## WHAT THE TASK REQUIRES
Check each line of the entries below for the word "width", then report how many have it, with no other words.

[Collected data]
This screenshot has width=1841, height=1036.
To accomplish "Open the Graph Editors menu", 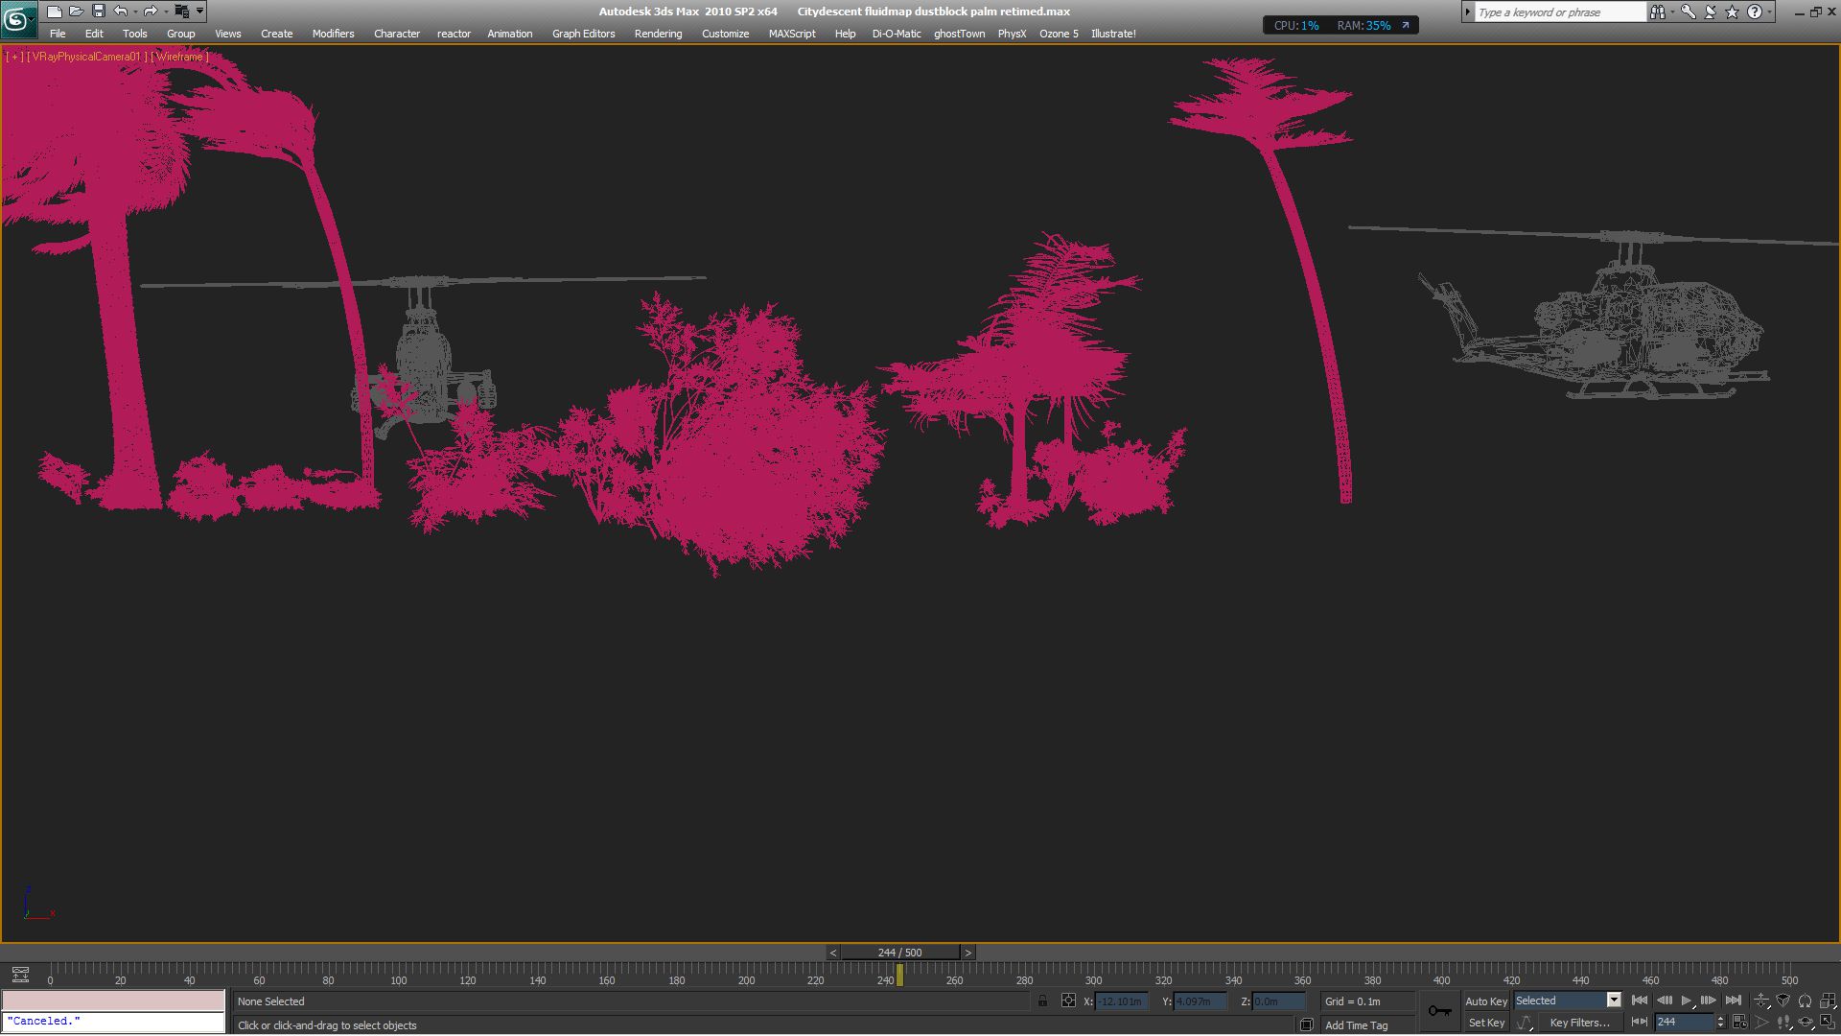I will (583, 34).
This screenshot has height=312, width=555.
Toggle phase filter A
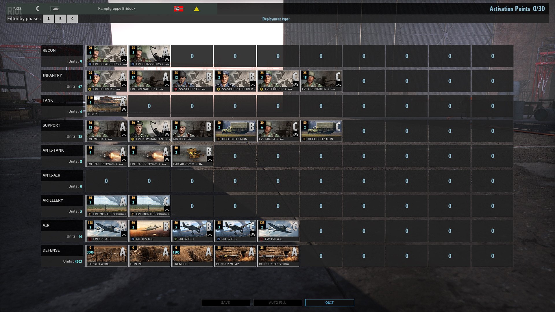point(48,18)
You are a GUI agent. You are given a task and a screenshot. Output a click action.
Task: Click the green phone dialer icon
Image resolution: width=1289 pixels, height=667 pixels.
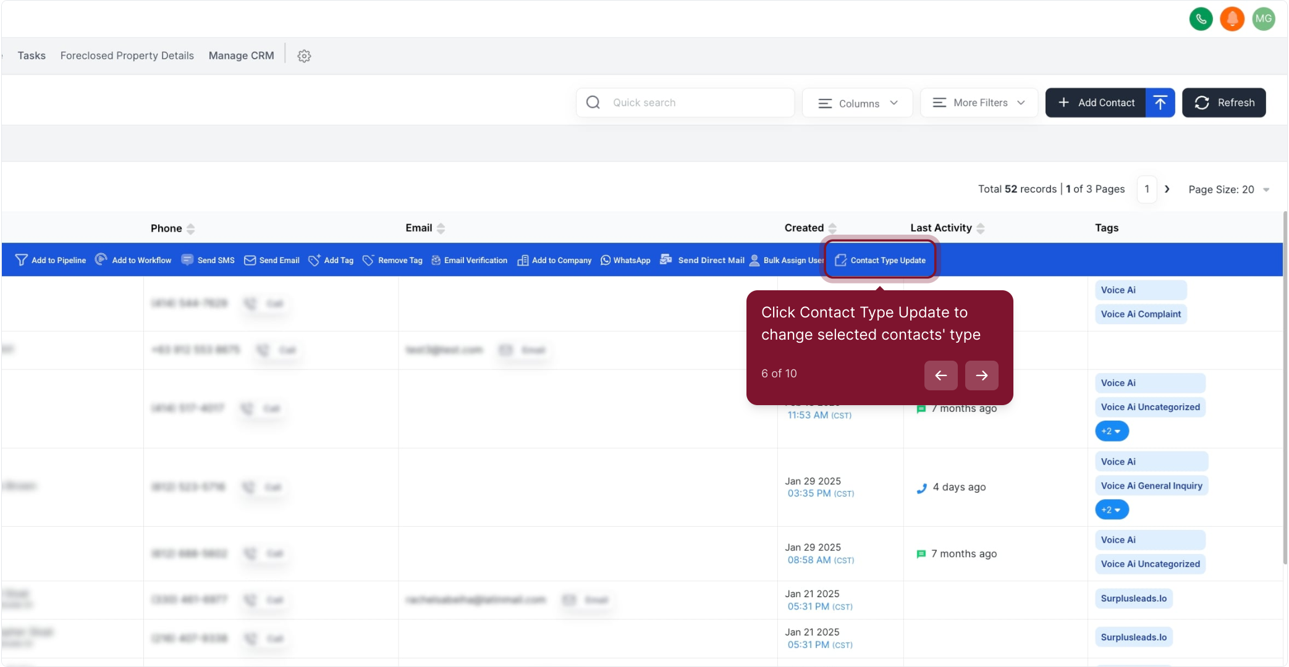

## SOLUTION FOR THIS PROBLEM
3